Introduction: Nonadherence is associated with reduced quality of life and increased comorbidities and cost in young adults with kidney transplants. Adherence interventions are often clinic-based and not designed to intervene real-time when youth face difficulties. Mobile health (m-health) tools have shown promise to enhance healthcare self-management in youth with chronic conditions, but studies in youth with transplants are limited.

Methods: To test the effectiveness of m-health based interventions to improve medication adherence in youth with kidney transplants, we have designed U-REAACT, a multi-center randomized clinical trial that compares two 6-month m-health interventions to promote immunosuppressant adherence among youth with kidney transplants. Arm 1 receives text reminders and a nominal weekly payment for participation. Arm 2 receives text-based individualized feedback with financial incentives for meeting adherence goals. Both groups have access to educational materials. The infrastructure for the m-health component is built on the Way to Health platform, a web-based portal that has shown efficacy in supporting behavioral health interventions in adults. The primary outcome is change in adherence over time. Data are collected real-time when subjects take pictures of their medicines in hand.

Before implementation, a bank of text messages were constructed by study team members, including psychologists, to ensure fidelity to theoretically-informed mechanisms of health behavior change (i.e. social cognitive theory, such as promoting self-efficacy in the setting of financial incentives). The messages provide positive feedback on adherence behavior over each week. Before starting recruitment, we conducted interviews and a one-week pilot with 4 youth with liver transplants (who were ineligible for study but experiencing same adherence demands) to provide feedback on message tone, content and system usability.

Results: In pilot testing, subjects rated customized text-messages favorably and found the portal “simple and easy to use.” Minor content and programming changes were applied to reduce text messaging frequency/burden.
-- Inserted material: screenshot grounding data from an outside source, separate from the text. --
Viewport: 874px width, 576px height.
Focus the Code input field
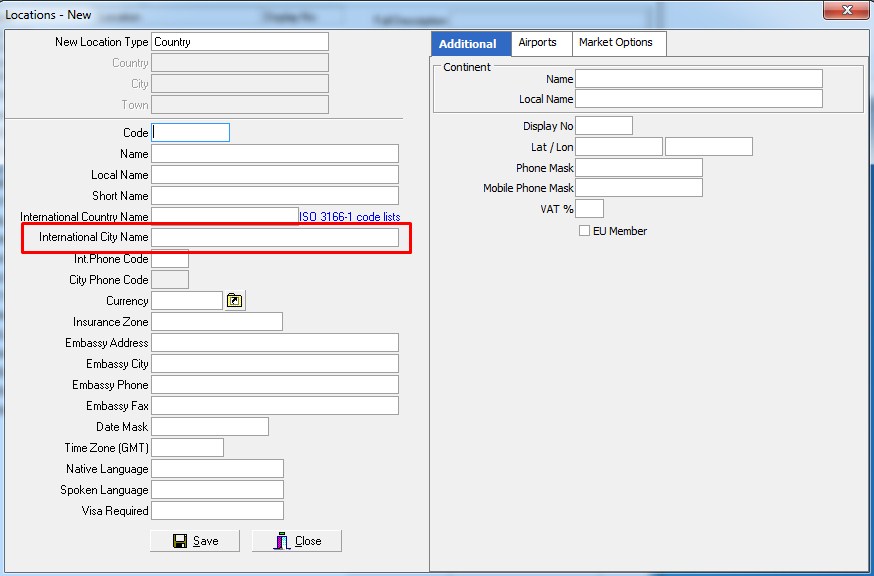[191, 133]
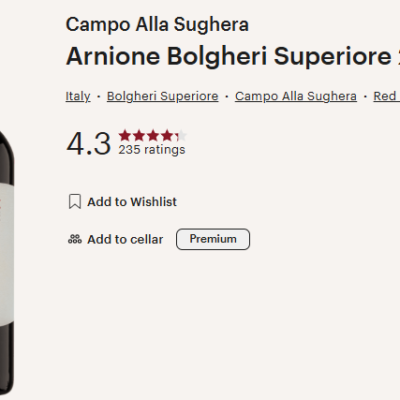The image size is (400, 400).
Task: Open the Premium badge
Action: click(213, 239)

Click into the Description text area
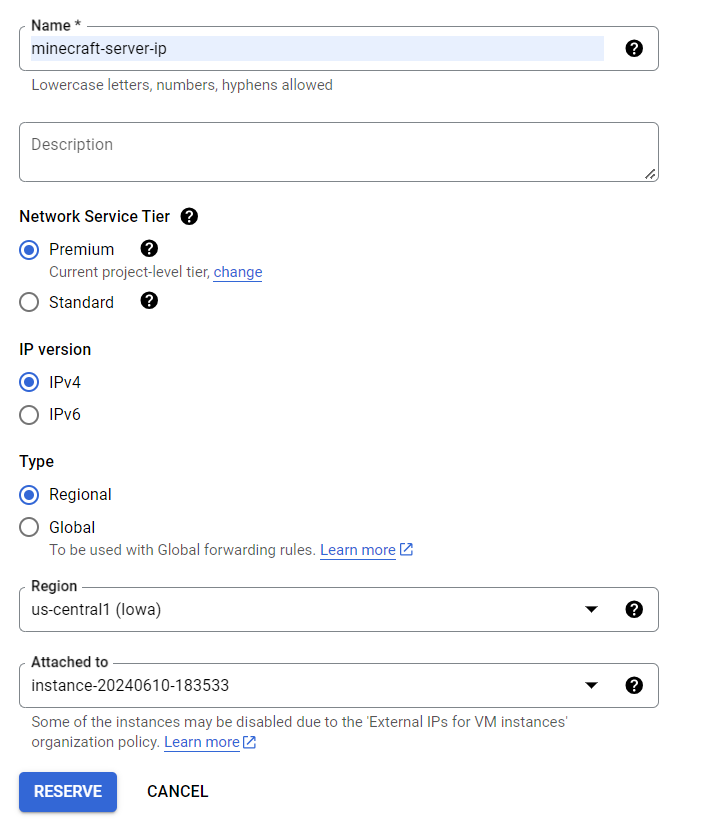tap(338, 152)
Recruitment began in July 2017 and 69 kidney transplant recipients have enrolled. Target enrollment is 200 kidney transplant recipients. Initial recruitment barriers include that patients “already have a good system in place”, do not have enough time, and are “already managing too many things”. For those enrolled, it has been difficult to sustain their engagement with the portal. In addition, initial start-up revealed technical glitches.

Conclusions: Although m-health interventions show promise for youth, U-REAACT implementation has revealed some feasibility and acceptability challenges. Our study will provide new insights regarding the role of m-health interventions in real world settings to promote treatment adherence in youth with kidney transplants.